Demonizing civilizations is more art than science. It is an art most skillfully deployed by those who know how to commit, and to avoid, fallacies.
Consider the potency of the fallacy of accent as illustrated in this fictional account: The captain, a stout teetotaler, and the first mate, an inveterate old toper, got along miserably onboard. Exasperated with his bibulous subaltern, the captain entered the following in the log: "The mate was drunk today". The mate discovered this and got his own back by recording, when it was his turn to enter the log, "The captain was sober today".
The West has developed the demonization of others into a fine art. Its targeting of China in recent years has caught the latter without an effective response. This owes to their cultural and philosophical differences historically.
West vs. China
On the 30th anniversary of Tiananmen, as on every anniversary, The Economist, that vociferous and enthusiastic cheerleader for the bombing of Iraq, uttered the usual from the pulpit: "But if a Tiananmen anniversary ever does pass without a flicker of dissent, that would be a dangerous moment, setting up the Chinese nation, and not just its rulers, for a backlash across the democratic world. For the party's swaggering, authoritarian ways are a challenge to the universal values which help to define the West."
"The butcher of Beijing." This was the scarlet-lettered headline announcing the passing away of Li Peng, former premier and the 'public face' of Tiananmen. The Chinese could have retaliated by calling the Bushes 'The Butchers of Baghdad' with identical alliteration.

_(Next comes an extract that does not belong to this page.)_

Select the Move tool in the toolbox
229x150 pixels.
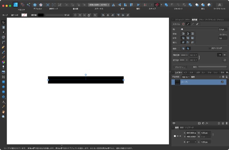tap(3, 22)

As an authoritarian state, China has been quick to seize the initiative on new digital media, notably Facebook. As The Economist puts it with its usual panache, "Squillions of foreigners see its posts." At least 8% of African Facebook users follow Chinese pages. The state-run CGTN has 75 million Facebook followers, the same number as Will Smith, with China Daily, People's Daily and Xinhua close behind. Both CNN and the New York Times trail behind Global Times.
However, not all these social media followers are real. Fake followers can fool algorithms into assigning their posts to real people. Between January and September 2018, Facebook deleted 2.1 billion bots. China reportedly spends $10 billion a year on 'soft power'. According to the Washington Post, up to 10% of Facebook's ad revenue comes from China. The information war over the coronavirus pandemic will be played out on new media rather than the old.
In spite of this, it is debatable whether China can buy soft power paralleling the West's. That China never conquered and ruled the world must act against it, paradoxical at it may seem. The mythology of the greatness of Western civilization with its universal values has not proven to be defeasible, so far.
The power of persuasion in Western civilization
'To make the worse appear the better cause' through rhetoric or demagogy requires a forum. Powers of persuasion were employed in politics and litigation in ancient Greece. Plato's Gorgias is essential reading for those who wish to understand one of the major pathologies/virtues of democracy. In a democracy, persuasion is power. Therefore, in such a type of government, the art of persuasion would be highly cultivated. Indeed, this was the case in Athens where Socrates distinguished between two kinds of rhetoric: one that leads to power for the speaker and another that leads to goodness for the listener.
The study of rhetoric was not confined to politics and law. It penetrated even medical science (G. E. R. Lloyd, "Democracy, Philosophy and Science in Ancient Greece", ed. John Dunn, Democracy: The Unfinished Journey, (New York: Oxford University Press, 1992, pp 48 - 49). '... On Diseases, I' provides advice on how to deal with the veritable cross-examination a doctor might have to face from patients, their friends and other doctors at the bedside. There were no medical universities at the time to certify physicians and put them beyond common scrutiny. If one keeps in mind the contemporary contempt for experts in Western democracies, one can appreciate the extent of such scrutiny in less scientific times.
Again in Gorgias, the eponymous speaker announces he would be more successful at persuasion than his own brother, a medical man(!), when dealing with patients to convince them of the soundness of a course of treatment. Or when appearing as a candidate for the position of public doctor, a decision taken by the assembly at times. Plato thereby seeks to discredit sophists like Gorgias. However, according to the author of the essay, "what Gorgias is made to claim in Plato is far from incredible".
The 'merely' persuasive gave rise to the need for the incontrovertibly true. Plato contrasts the plausible with the demonstrable. Aristotle lays out the conditions for a demonstrably true conclusion: it must follow via syllogism from indemonstrably true and necessary premises. The culmination was Euclid's Elements, deductive arguments proceeding from axioms, a model for other disciplines (p 51).
The adversarial culture of the law-courts and the assembly extended into all fields of enquiry. "The extent to which Greek philosophical and scientific debates were cast in a similarly adversarial mode is remarkable (p 46)." For Heraclitus, flux reigns supreme; for Parmenides, the opposite obtains. The cosmos is eternal, or created; single, or plural, or even infinitely so; time, space, and matter are infinitely divisible, or indivisible, according to the atomists. And so on. "We are all in the habit of relating an enquiry not to the subject matter but to our opponent in argument," observes Aristotle in On the Heavens.